[Stored entries]
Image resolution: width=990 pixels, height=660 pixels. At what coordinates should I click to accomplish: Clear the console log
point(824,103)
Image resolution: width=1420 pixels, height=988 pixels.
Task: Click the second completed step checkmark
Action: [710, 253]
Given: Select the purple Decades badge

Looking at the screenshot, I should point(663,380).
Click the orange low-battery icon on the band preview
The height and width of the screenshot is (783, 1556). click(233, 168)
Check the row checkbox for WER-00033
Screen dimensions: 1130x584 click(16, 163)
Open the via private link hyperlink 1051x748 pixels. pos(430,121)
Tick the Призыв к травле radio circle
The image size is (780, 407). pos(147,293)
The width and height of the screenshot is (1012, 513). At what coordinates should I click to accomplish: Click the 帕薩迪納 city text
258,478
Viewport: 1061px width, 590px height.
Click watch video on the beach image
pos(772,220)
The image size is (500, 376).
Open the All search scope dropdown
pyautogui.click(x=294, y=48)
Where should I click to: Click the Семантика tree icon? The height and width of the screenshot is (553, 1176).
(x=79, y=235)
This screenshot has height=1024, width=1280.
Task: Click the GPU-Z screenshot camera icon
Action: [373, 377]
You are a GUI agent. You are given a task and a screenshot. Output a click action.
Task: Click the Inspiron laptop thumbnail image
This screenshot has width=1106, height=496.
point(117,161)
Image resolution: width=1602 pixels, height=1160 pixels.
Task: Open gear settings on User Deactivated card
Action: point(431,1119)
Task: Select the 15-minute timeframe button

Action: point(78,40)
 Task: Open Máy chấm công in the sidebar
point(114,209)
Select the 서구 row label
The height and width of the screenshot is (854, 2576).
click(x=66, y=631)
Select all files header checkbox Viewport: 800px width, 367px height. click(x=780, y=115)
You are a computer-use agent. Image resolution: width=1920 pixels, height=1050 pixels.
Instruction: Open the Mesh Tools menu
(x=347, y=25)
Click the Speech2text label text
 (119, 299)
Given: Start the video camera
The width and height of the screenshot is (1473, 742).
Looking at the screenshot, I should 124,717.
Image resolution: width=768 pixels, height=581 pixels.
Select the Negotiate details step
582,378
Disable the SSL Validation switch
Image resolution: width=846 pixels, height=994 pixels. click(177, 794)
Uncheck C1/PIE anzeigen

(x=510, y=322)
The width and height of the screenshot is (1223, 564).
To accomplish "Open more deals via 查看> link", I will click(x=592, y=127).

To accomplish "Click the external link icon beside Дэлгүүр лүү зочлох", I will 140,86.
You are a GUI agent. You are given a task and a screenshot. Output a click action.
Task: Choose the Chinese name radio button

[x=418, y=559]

• [WORK TO BE COMPLETED]
Each line from the one containing "Select all files" through the last line of the entries is to be copied exactly, with no other lines added.

• [PROBLEM SOLUTION]
Select all files header checkbox Viewport: 800px width, 367px height. click(x=780, y=115)
You are a computer-use agent. Image resolution: width=1920 pixels, height=1050 pixels.
Instruction: Open the Mesh Tools menu
(x=347, y=25)
Click the Speech2text label text
 (119, 299)
Given: Start the video camera
The width and height of the screenshot is (1473, 742).
Looking at the screenshot, I should 124,717.
Image resolution: width=768 pixels, height=581 pixels.
Select the Negotiate details step
582,378
Disable the SSL Validation switch
Image resolution: width=846 pixels, height=994 pixels. click(177, 794)
Uncheck C1/PIE anzeigen

(x=510, y=322)
The width and height of the screenshot is (1223, 564).
To accomplish "Open more deals via 查看> link", I will click(x=592, y=127).

To accomplish "Click the external link icon beside Дэлгүүр лүү зочлох", I will 140,86.
You are a GUI agent. You are given a task and a screenshot. Output a click action.
Task: Choose the Chinese name radio button

[x=418, y=559]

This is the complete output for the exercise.